### DIRECTION
Retype the lines between the line holding "You are a GUI" and the line holding "The image size is (1920, 1080).", inclusive, reproducing them exactly.
== == ==
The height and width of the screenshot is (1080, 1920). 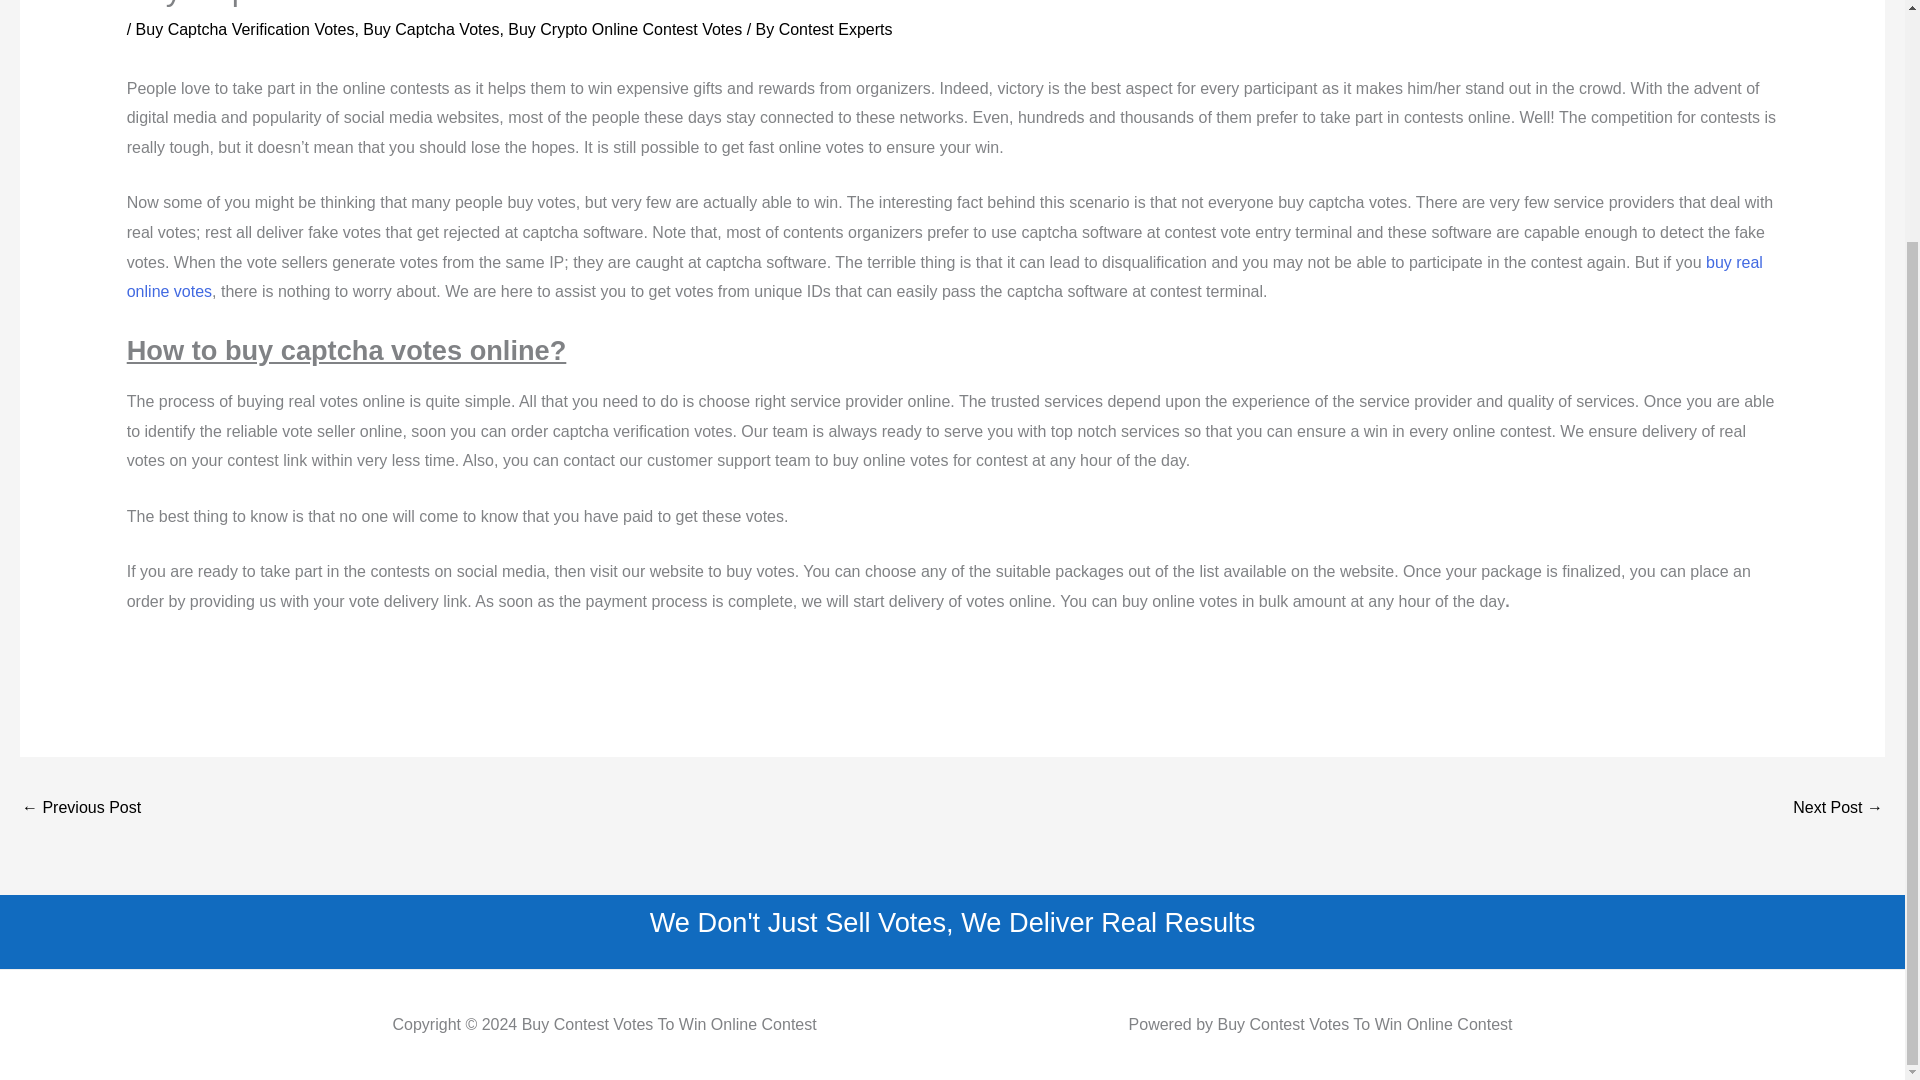 What do you see at coordinates (430, 28) in the screenshot?
I see `Buy Captcha Votes` at bounding box center [430, 28].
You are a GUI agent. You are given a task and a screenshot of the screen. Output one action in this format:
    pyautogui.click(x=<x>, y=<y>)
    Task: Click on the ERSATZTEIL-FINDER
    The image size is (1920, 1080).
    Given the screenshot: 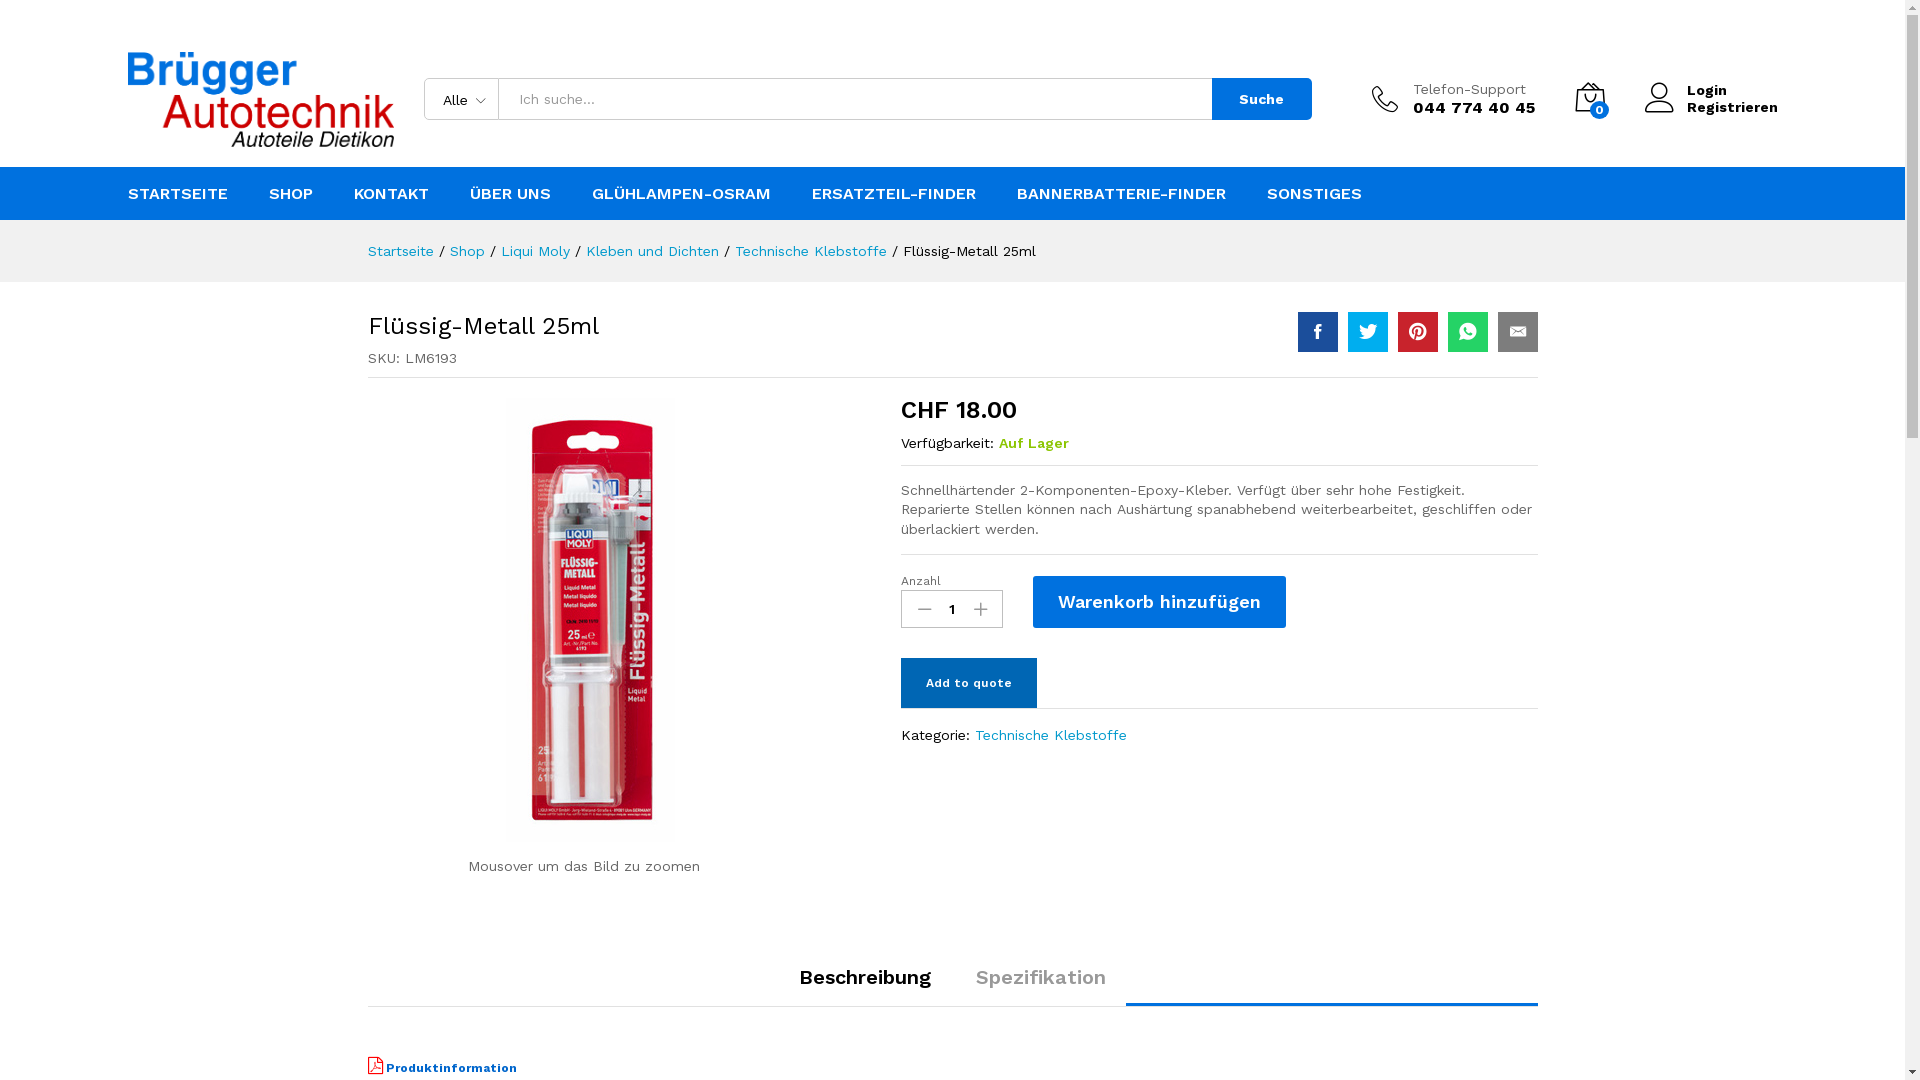 What is the action you would take?
    pyautogui.click(x=894, y=194)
== == ==
### TASK RESPONSE
You are a GUI agent. You are given a task and a screenshot of the screen. Output one action in this format:
    pyautogui.click(x=<x>, y=<y>)
    Task: Click on the ERSATZTEIL-FINDER
    The image size is (1920, 1080).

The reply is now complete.